Tarea planteada 1> Según el artículo sobre Balzac y Doré, ¿cuántas ilustraciones realizó Doré para los «Cuentos droláticos»?
Tarea planteada 2> Reproduce del artículo sobre Balzac y Doré el fragmento que comienza en las palabras "Es en este contexto" y se detiene después de "son sólo 370.".

LIBRO

Los cuentos libertinos de Balzac y Doré

Fantásticos, sensuales y llenos de ironía. Así son los «Cuentos droláticos» de Honoré de Balzac, que Cabaret Voltaire rescata con los grabados originales de Gustave Doré

Andrés Ibáñez, Madrid
11.03.2011
Foto - Uno de los grabados con los que Doré ilustró los «Cuentos droláticos» de Balzac


Hay que situar el origen de la moderna «novela gráfica» en el siglo XIX y en el ámbito cultural francés. Fue precisamente en 1833, casi la misma fecha en que Balzac comenzaba la composición de sus Cuentos droláticos, cuando el suizo Rodolfe Töpfer publicó la primera de sus histoires en estampes, titulada Histoire de M. Jabot, un claro antecedente de lo que hoy en día definiríamos como «cómic», que un Goethe octogenario leyó con admiración y en la que creyó vislumbrar un género narrativo nuevo que daría, con el tiempo, declaró el anciano autor de Werther, «cosas extraordinarias». La hibridación de géneros resultaba atractiva al alma romántica, que pretendía unir todas las artes y hallar el vínculo sinestésico que relaciona todas las posibilidades de la imaginación, y surgen así obras como el Viaje a donde se os antoje (1843), con texto de Alfred de Musset y P. J. Stahl y fantásticos dibujos de Tony Johannot, o las ilustraciones de obras literarias del inolvidable J. J. Granville.

Es en este contexto donde surge la obra del que quizá fuera el más grande ilustrador de todos, Gustave Doré, nacido en 1832, el mismo año en que Balzac comenzaba la composición de sus droláticos, y que recibirá el encargo de ilustrarlos en 1855, en los inicios de su carrera artística. Nada menos que 425 ilustraciones para esta rara y quizá extravagante obra de Balzac, una hazaña considerable si tenemos en cuenta, por ejemplo, que las célebres ilustraciones de Doré para Don Quijote son sólo 370.

Balzac y Doré, evidentemente, no trabajaron juntos, pero el estilo barroco y disuelto de Doré se adapta maravillosamente al estilo de estos cuentos, con los que Balzac pretendió, como explica en su introducción, rendir homenaje al gran patriarca de las letras francesas, François Rabelais. Y me permito una digresión en este punto: ¿quién es el Dante, el Goethe, el Shakespeare, el Cervantes francés? Algunos dirían Montaigne (otros dirían Proust). Para mí siempre ha sido Rabelais. Sin embargo, los Cuentos droláticos de Balzac, cuya acción se sitúa en la región de la Turena (patria chica de Rabelais), no traen tanto a la memoria la obra del autor de Gargantúa como la del Heptamerón de Margarita de Navarra o, en general, las colecciones de cuentos libertinos que nos ha legado el Renacimiento. Por su extensión, muchos de ellos pertenecen al género de la novella italiana, es decir, lo que hoy llamaríamos «novela corta». En ellos Balzac experimenta con estas formas y temas venidos de la tradición literaria, uniendo un fuerte componente de exotismo y emoción romántica a la visión burlesca y despiadada de la sociedad y especialmente de la iglesia (la obra está llena de clérigos mujeriegos, jugadores y corruptos) que es característica de tantas obras del Renacimiento.

Listado extraído>

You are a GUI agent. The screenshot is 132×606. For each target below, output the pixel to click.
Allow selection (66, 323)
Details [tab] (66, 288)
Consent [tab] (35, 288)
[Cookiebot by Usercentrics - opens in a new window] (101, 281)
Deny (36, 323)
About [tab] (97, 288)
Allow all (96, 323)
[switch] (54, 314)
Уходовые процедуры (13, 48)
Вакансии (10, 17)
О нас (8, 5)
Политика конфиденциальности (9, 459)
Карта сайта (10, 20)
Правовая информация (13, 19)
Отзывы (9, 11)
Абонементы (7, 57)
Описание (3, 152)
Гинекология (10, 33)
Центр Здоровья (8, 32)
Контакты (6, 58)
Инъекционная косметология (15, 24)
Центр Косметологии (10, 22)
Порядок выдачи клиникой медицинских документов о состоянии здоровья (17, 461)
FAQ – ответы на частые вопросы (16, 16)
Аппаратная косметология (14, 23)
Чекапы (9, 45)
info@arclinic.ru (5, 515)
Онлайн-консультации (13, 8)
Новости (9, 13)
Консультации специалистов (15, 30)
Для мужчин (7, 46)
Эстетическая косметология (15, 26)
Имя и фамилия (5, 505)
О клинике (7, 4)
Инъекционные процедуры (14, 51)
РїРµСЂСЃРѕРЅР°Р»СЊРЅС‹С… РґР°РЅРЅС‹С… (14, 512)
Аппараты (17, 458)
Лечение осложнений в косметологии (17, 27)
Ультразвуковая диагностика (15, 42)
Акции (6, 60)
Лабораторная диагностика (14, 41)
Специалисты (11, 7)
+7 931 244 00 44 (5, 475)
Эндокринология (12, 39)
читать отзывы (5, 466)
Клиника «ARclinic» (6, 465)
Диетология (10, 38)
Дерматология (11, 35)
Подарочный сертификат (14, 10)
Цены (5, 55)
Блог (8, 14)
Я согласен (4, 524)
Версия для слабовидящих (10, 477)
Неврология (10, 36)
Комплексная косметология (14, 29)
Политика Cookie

Respuesta completa 1> 425 ilustraciones.

Respuesta completa 2>
Es en este contexto donde surge la obra del que quizá fuera el más grande ilustrador de todos, Gustave Doré, nacido en 1832, el mismo año en que Balzac comenzaba la composición de sus droláticos, y que recibirá el encargo de ilustrarlos en 1855, en los inicios de su carrera artística. Nada menos que 425 ilustraciones para esta rara y quizá extravagante obra de Balzac, una hazaña considerable si tenemos en cuenta, por ejemplo, que las célebres ilustraciones de Doré para Don Quijote son sólo 370.